On Tuesday, The New York Post posted an article about a recent incident between a homeowner and a squatter living in that home.
The article reports:
A New York City property owner recently ended up in handcuffs following a fiery standoff with a bunch of squatters she has been trying to boot from her family’s home, tense footage of the ordeal shows.
Adele Andaloro, 47, was recently nabbed after she changed the locks on the $1 million home in Flushing, Queens, that she says she inherited from her parents when they died, ABC’s Eyewitness News reported.
“It’s enraging,” the homeowner said of the squatter saga. “It’s not fair that I, as the homeowner, have to be going through this.”
Andaloro claims the ordeal erupted when she started the process of trying to sell the home last month but realized squatters had moved in — and brazenly replaced the entire front door and locks.
Fed up, she recently went to her family’s home on 160th Street — with the local TV outlet in tow — and called a locksmith to change the locks for her.
A heated, caught-on-camera spat with the alleged squatters quickly unfolded and ended with some of the so-called tenants — and Andaloro — being led away in cuffs.
In New York City, a person can claim “squatter’s rights” after just 30 days of living at a property.
Under the law, it is illegal for the homeowner to change the locks, turn off the utilities, or remove the belongings of the “tenants” from the property.
“By the time someone does their investigation, their work, and their job, it will be over 30 days and this man will still be in my home,” Andaloro said.
“I’m really fearful that these people are going to get away with stealing my home,” she added.

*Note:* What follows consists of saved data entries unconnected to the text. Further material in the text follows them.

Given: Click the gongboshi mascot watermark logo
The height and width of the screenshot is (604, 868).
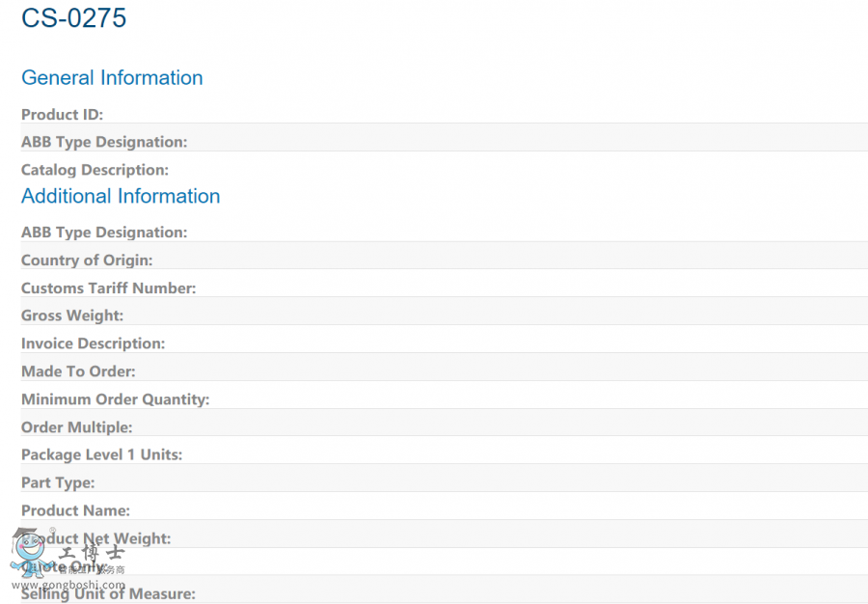Looking at the screenshot, I should point(31,552).
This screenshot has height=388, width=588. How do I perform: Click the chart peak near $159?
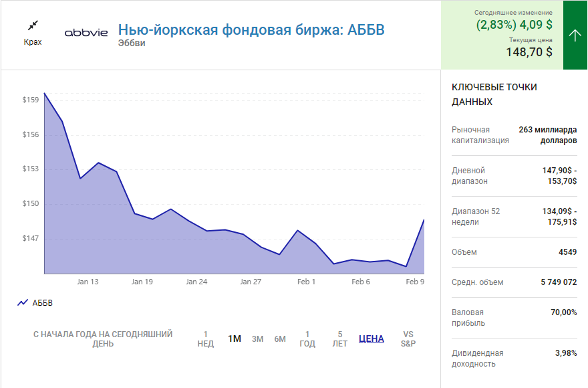[45, 94]
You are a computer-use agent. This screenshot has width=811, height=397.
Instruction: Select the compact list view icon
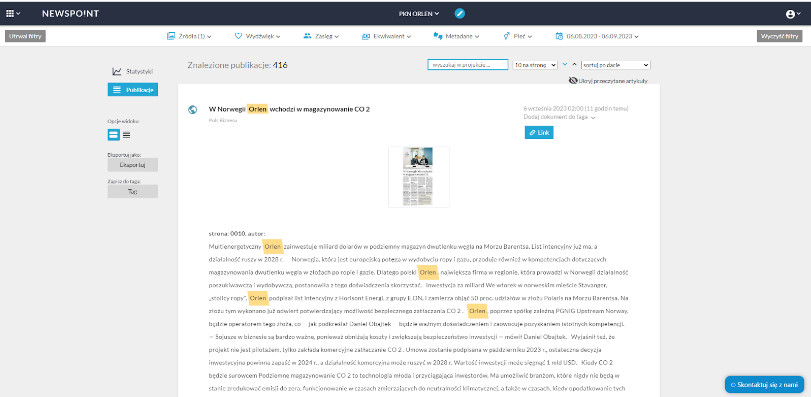(127, 135)
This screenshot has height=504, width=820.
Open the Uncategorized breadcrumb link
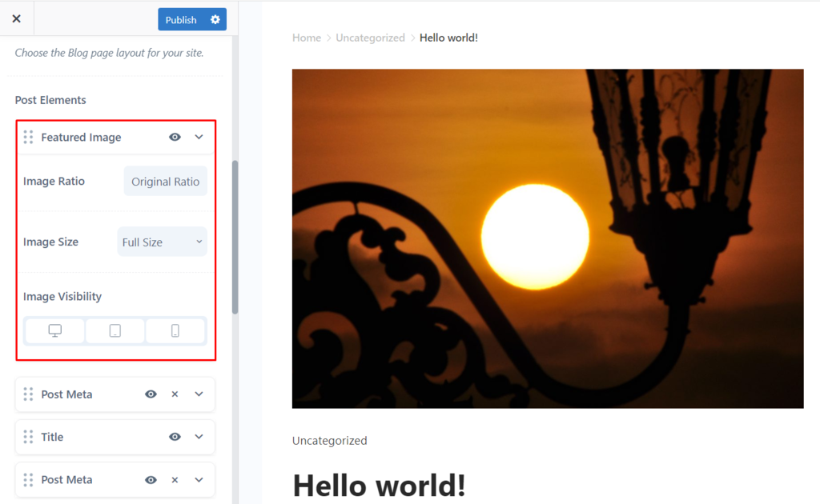coord(370,37)
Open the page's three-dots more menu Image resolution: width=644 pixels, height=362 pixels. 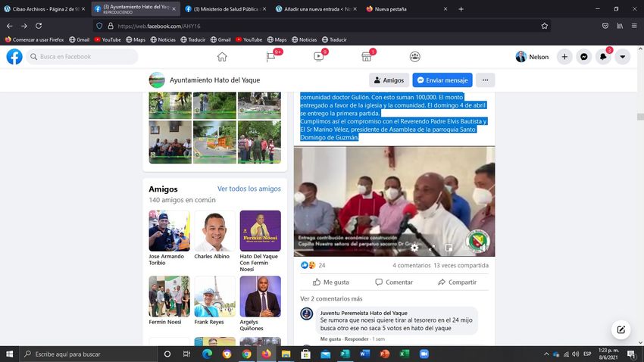tap(485, 80)
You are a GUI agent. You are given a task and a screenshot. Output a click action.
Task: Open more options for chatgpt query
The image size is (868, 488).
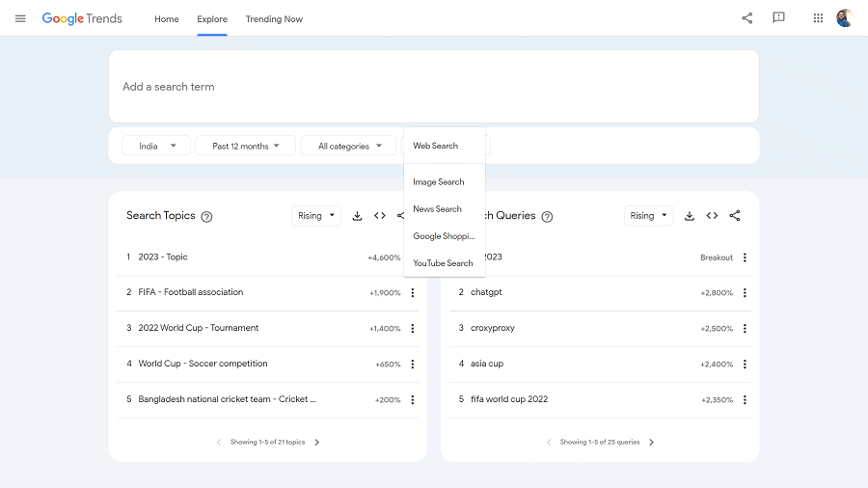(745, 293)
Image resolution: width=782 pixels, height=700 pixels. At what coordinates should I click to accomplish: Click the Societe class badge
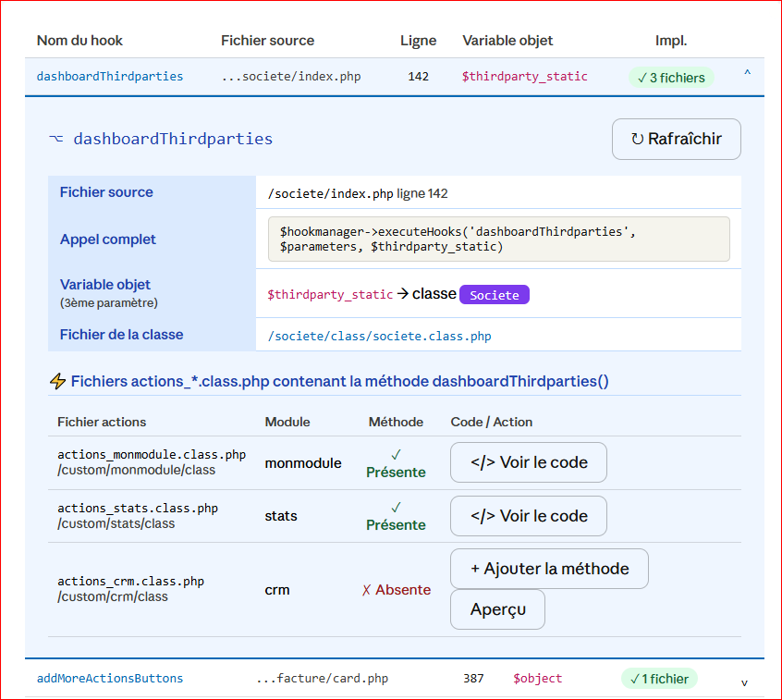[494, 295]
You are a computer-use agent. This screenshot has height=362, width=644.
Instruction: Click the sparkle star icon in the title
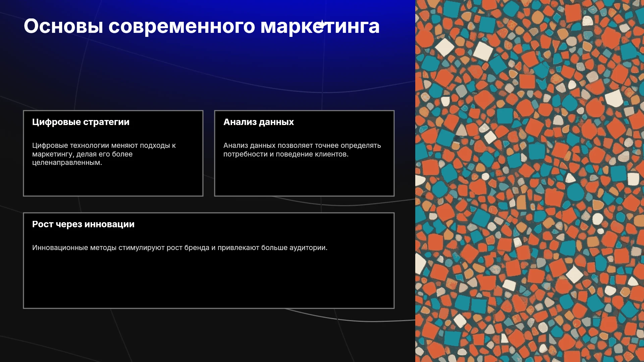click(x=322, y=24)
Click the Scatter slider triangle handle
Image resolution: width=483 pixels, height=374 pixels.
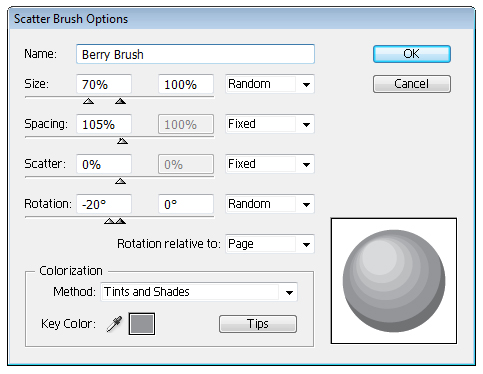(120, 181)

During the recent encounter at her home, Andaloro — who was armed with the deeds — was filmed entering the property after one of the apparent tenants left the front door open.
The article concludes:
The ordeal is just the latest involving squatters in the Big Apple in recent weeks after a couple’s plan to move into a $2 million home in Douglaston, Queens, with their disabled son was derailed by a squatter who claimed to have an agreement with the previous owner.
Separately, a squatter was also found to have turned a Rockaways home into a stomach-turning house of horrors by keeping more than a dozen emaciated cats and dogs trapped inside the property.
Whatever happened to the rule of law?